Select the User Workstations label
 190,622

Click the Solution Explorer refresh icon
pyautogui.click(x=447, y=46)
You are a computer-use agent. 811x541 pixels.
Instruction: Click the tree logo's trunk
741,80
...
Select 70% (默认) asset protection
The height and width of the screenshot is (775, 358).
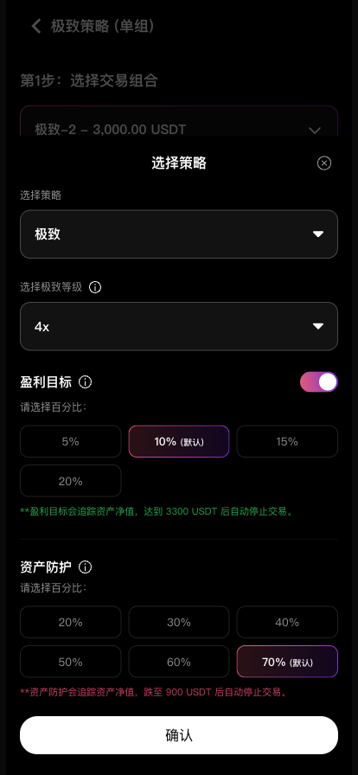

# ACTIVITY
Copy out each line of the data above, exactly, if it lies between the line holding "Select 70% (默认) asset protection" and the line holding "The height and", inclusive; copy no other line.

# RESULT
Select 70% (默认) asset protection
The height and width of the screenshot is (775, 358).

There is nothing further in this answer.